# START OF PAGE

# Enneagram Type distribution - (dubious) stats



## aconite (Mar 26, 2012)

Apparently I have too much free time at work 

Methodology:
Well, I know it's a roundabout, crude and not fully reliable way to do this, but since there's little to none data on E-type distribution, I took the PerC Enneagram-MBTI correlation stats from the sticky thread and MBTI type distribution and multiplied by each other. Of course, it doesn't take PerC mistypes into account, but I don't think there's a more reliable way to determine that (tests are even less accurate IMO).

Sources:
MBTI type distribution - myersbriggs.org
Enneagram Type and MBTI Type Compared - sticky

[HR][/HR]
OK, it won't surprise anyone I guess... *the most common E-type is Type 6*. As it seems, *the least common E-type is Type 8*.


*Type distribution derived from my data looks as follows:*



Type 616.64%Type 215.60%Type 513.17%Type 412.18%Type 711.97%Type 910.17%Type 38.49%Type 16.99%Type 84.69%

*
The most common MBTI types for each E-type:*
(MBTI distribution taken into account; for example, according to the sticky, 20% of ESFPs are 2s, and 39% of ENFJs are 2s, yet ESFP seems to be way more common IRL, so there are actually more ESFP 2s than ENFJ 2s, or so it seems).

*Type 1** - ISTJ, ESTJ, ISFJ
Type 2 - ESFJ, ISFJ, ESFP
Type 3 - ESTJ, ESFJ, ESFP
Type 4 - ISFP, INFP, ENFP
Type 5 - ISTJ, ISTP, INTP
Type 6 - ISTJ, ISFJ, ESFJ
Type 7 - ENFP, ESFP, ESTP
Type 8 - ESTJ, ENTJ, ESTP
Type 9 - ISFP, ISFJ, ESFP



The most common MBTI - Enneagram type combinations:

ESFJ 2 - 4.44%
ISTJ 6 - 4.00%
ISFJ 6 - 3.88%
ISFJ 2 - 3.88%
ENFP 7 - 2.60%
ISTJ 5 - 2.78%
ESFP 7 - 2.64%
ISTJ 1 - 2.47%
ISFP 4 - 2.47%
ISTP 5 - 2.38%
INTP 5 - 2.29%
ESTP 7 - 2.07%
ISFP 9 - 2.04%
ESFJ 6 - 2.02%


The least common MBTI - Enneagram type combinations:

ESTJ 4 - 0.000%
ESFP 5 - 0.000%
INFP 8 - 0.015%
INTJ 7 - 0.020%
INFJ 7 - 0.021%
INFJ 8 - 0.024%
ENTJ 2 - 0.030%
ENFP 1 - 0.032%
INTP 2 - 0.040%
ENTP 1 - 0.043%
INFJ 3 - 0.046%
INFJ 2 - 0.046%
INTP 8 - 0.046%
INFP 3 - 0.048%
INTP 1 - 0.050%*



[HR][/HR]
Also, *DISCLAIMER:

The data is by no means influenced by my own understanding or trying to make a type look "cool". I'm not sure if I even agree with some of the results. I would like to ask anyone not to use it excessively - this is not a proof of a type being more/less common, just my half-whimsical observation and spreadsheet magic.* Thank you 


(Please, please, tell me I'm _awesome_. cough*imagetype*cough).


----------



## Elyasis (Jan 4, 2012)

:shocked:
Wow, this seems like it was a lot of work.

Interesting figures in any case. I especially liked the least common section.


----------



## All in Twilight (Oct 12, 2012)

# END OF PAGE
# START OF DATASET CONTENT

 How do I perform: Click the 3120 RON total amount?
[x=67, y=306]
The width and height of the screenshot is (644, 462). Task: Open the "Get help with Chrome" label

# END OF DATASET CONTENT

> _REQUIRED TASKS_:
1. Rewrite the disclaimer of the Enneagram thread from "The data is" to "I'm _awesome_. cough*imagetype*cough).", replacing "spreadsheet magic" with "spreadsheet work".
2. List every INFJ combination in the Enneagram thread's list of the least common MBTI - Enneagram type combinations.
The data is not needed for this work.

> _SOLUTION SET_:
1.
The data is by no means influenced by my own understanding or trying to make a type look "cool". I'm not sure if I even agree with some of the results. I would like to ask anyone not to use it excessively - this is not a proof of a type being more/less common, just my half-whimsical observation and spreadsheet work.* Thank you 


(Please, please, tell me I'm _awesome_. cough*imagetype*cough).

2. INFJ 7, INFJ 8, INFJ 3, INFJ 2